Alt News, un sito indiano che ha ricostruito le notizie sulle morte di Hakimi, ha scritto di aver rintracciato la pagina Facebook del fratello della ragazza dove compaiono diversi post di condoglianze per la morte della sorella, risalenti ai primi di agosto.

Alt News dice anche di aver contattato un altro membro della famiglia di Hakimi, il quale avrebbe spiegato che la donna sarebbe morta il 6 agosto e che il suo corpo sarebbe stato trovato nel bagno della casa del suo fidanzato a Kabul.
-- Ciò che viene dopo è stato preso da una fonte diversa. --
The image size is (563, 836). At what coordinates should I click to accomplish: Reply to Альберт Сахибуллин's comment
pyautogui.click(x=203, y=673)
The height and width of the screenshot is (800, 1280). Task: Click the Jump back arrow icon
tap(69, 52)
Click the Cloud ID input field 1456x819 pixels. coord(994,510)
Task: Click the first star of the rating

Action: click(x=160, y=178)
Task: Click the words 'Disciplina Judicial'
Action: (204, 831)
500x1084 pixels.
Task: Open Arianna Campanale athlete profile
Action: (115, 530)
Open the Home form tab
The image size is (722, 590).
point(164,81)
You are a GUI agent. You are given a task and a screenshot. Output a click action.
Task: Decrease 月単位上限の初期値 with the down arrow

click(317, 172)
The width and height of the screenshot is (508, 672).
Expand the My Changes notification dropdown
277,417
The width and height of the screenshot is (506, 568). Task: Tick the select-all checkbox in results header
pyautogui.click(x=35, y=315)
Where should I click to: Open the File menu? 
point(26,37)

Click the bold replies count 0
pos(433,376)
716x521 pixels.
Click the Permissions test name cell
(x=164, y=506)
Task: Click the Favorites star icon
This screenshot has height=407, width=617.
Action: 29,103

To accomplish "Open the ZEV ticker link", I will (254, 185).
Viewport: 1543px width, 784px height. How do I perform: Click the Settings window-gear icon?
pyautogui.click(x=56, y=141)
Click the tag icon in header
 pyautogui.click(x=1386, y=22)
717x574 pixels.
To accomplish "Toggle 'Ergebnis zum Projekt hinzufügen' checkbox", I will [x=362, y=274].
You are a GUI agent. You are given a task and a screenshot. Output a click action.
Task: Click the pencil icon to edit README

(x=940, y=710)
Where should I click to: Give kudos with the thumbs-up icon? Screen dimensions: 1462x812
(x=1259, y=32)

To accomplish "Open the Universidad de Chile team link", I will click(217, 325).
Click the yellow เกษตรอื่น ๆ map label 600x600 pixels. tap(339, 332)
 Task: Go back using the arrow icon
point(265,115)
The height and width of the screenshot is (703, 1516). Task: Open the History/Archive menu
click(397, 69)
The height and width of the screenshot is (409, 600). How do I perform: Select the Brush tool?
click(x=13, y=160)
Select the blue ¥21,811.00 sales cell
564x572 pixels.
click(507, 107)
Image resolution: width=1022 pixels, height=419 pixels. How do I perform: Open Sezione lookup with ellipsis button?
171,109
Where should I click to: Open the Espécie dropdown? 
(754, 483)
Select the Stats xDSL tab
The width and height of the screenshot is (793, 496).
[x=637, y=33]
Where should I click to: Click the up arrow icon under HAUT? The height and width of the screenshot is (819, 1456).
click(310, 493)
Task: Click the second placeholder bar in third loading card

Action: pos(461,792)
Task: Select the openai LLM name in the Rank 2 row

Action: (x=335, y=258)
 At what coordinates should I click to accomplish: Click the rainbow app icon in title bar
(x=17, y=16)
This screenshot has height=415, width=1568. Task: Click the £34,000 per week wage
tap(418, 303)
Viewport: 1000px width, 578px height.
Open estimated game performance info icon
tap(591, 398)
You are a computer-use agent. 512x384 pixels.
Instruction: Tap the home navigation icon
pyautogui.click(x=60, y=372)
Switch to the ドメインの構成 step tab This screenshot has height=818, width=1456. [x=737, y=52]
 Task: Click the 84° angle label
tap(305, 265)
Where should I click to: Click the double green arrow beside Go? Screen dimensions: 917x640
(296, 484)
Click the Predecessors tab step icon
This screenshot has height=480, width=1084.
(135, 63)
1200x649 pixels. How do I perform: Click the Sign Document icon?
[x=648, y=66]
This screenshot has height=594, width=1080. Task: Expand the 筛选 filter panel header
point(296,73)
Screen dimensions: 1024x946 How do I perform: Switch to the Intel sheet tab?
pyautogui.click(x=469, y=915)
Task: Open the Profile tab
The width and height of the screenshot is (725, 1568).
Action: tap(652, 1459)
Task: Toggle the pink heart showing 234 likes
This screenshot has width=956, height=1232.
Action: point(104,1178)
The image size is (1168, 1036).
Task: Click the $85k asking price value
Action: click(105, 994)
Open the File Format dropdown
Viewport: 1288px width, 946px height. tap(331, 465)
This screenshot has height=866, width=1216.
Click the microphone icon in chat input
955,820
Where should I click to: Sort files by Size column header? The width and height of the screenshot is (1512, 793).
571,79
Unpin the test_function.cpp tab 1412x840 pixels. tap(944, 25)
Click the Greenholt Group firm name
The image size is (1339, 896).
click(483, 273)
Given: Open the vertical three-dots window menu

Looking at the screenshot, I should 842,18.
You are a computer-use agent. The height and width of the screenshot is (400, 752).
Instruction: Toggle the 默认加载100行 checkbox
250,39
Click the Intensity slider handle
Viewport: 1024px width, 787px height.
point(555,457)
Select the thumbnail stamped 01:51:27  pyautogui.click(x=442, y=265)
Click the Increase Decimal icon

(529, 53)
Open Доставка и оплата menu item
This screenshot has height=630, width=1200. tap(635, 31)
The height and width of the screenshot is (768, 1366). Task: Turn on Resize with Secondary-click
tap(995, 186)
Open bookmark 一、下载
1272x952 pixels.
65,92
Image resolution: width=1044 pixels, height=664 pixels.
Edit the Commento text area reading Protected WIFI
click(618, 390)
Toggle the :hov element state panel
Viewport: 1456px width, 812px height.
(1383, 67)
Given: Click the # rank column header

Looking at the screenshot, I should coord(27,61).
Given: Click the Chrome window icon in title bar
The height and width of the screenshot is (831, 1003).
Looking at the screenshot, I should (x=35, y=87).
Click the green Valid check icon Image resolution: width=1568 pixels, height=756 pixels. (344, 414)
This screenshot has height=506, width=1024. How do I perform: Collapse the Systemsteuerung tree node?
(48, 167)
Il familiare ha aggiunto che la donna sarebbe morta per soffocamento e che ci sarebbe il sospetto che nella sua morte possano avere avuto un ruolo i genitori del suo fidanzato.

In sintesi: è molto complicato ricostruire la notizia la notizia che Hakimi sia stata decapitata dai talebani. Si può dire con certezza che sia morta – notizia confermata anche dai familiari della ragazza – e sembra probabile che sia successo ad agosto e non a inizio ottobre, diversamente da quanto ricostruito dall’Independent. Non c’è invece chiarezza sulle circostanze della morte: mentre la compagna di squadra sentita da Berruto e l’allenatrice parlano di omicidio (ma non espressamente di decapitazione), alcuni giornalisti afghani hanno sostenuto si sia trattato di suicidio. Anche la famiglia non ha voluto diffondere notizie precise (forse per timore di una ritorsione): si è limitata a escludere la decapitazione, e poi ha chiesto che non se ne parli più.